Here are some points to consider.
- Journal posts (not “journals”) must be dated and titled. I’ve said this many times.
- The first parts of lessons are not optional, yet many of you seem to ignore them. This will cost you points. (If something is unclear, ask about it.)
- Titles of works of art must be presented correctly. See “Writing in the Liberal Arts § Titles.” This will now cost you a point per journal post.
- If someone comments on your post, you should take a moment and respond. Remember, you should be engaging the materials and your colleagues. If someone asks you a question, answer it. In addition, many of you are still not using correct talk page conventions when commenting. Again, this is not difficult; please get it correct. I’m speaking particularly about correct indentations when replying.
- Avoid summary. Summaries of plots (in fiction) and ideas (in essays) are unnecessary. Your job is to write critical, analytical, and interpretive responses to texts.
- Only link to Wikipedia entries in the body of your posts. Do this by adding a
w:at the beginning, like:
[[w:Norman Mailer|Norman Mailer]]would return Norman Mailer.

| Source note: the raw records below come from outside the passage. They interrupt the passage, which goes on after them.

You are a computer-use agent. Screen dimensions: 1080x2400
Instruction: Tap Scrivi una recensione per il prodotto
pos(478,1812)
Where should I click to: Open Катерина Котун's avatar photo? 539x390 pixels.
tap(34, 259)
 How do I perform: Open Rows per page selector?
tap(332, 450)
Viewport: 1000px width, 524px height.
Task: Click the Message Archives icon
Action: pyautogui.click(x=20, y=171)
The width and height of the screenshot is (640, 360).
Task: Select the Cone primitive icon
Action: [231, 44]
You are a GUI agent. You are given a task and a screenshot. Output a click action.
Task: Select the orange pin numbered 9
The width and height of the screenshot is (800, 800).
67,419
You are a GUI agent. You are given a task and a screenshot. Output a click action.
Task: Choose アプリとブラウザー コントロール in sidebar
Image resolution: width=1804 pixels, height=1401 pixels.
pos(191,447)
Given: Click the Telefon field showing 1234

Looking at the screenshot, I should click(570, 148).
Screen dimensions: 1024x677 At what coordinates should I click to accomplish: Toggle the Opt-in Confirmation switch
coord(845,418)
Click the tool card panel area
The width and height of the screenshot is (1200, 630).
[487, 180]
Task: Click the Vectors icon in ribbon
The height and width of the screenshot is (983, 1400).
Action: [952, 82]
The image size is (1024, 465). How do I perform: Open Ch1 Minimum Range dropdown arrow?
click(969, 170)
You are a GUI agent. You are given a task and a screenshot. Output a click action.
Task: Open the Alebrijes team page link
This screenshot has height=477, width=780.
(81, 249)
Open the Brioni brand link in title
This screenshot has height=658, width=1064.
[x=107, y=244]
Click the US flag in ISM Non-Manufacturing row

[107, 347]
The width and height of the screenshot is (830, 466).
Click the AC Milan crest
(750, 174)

- Do not link to external sources in the body of your posts; you must use proper Wikipedia references. See the FAQ for links, or just Google this. Referencing is not difficult; it just requires attention to detail. It’s particularly important that you get this correct in your journal posts as you be using on Wikipedia for your projects. There is not one correct way to do this: just be consistent and logical in your approach. Doing this incorrectly from this point forward will cost you points in evaluation.
- The most reliable sources are still books, articles from peer-reviewed journals, and some periodicals. Limit your use of web sites and articles with no authors. See scholarship on Wikipedia.
- Please do not link to files in the shared drive. You should use a full citation for primary sources; I could help with this, if you do not have all the information. A link is not a citation.
- Use proper Wikipedia formatting for headers, bold, italics, lists, block quotations, and links. Do not use HTML on wiki pages. Add a space (RETURN twice) to paragraph, but don't add any more spaces, indentions, or any other formatting, like fonts or double spacing.
- Do not repeat a reference. Use the shortened footnotes I outlined in lesson 4, or a how to use a source more than once.
I also removed red links from the journal index.
- This should be posted by mid-day, 9/24/19.